» **Stated exercise**:
Rewrite the data below with each "pixels" replaced by "px", leaving everything else unchanged.

» **Given data**:

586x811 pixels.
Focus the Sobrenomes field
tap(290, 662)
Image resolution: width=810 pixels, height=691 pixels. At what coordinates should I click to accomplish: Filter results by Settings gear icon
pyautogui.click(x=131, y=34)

» **Answer to the exercise**:
586x811 px.
Focus the Sobrenomes field
tap(290, 662)
Image resolution: width=810 px, height=691 px. At what coordinates should I click to accomplish: Filter results by Settings gear icon
pyautogui.click(x=131, y=34)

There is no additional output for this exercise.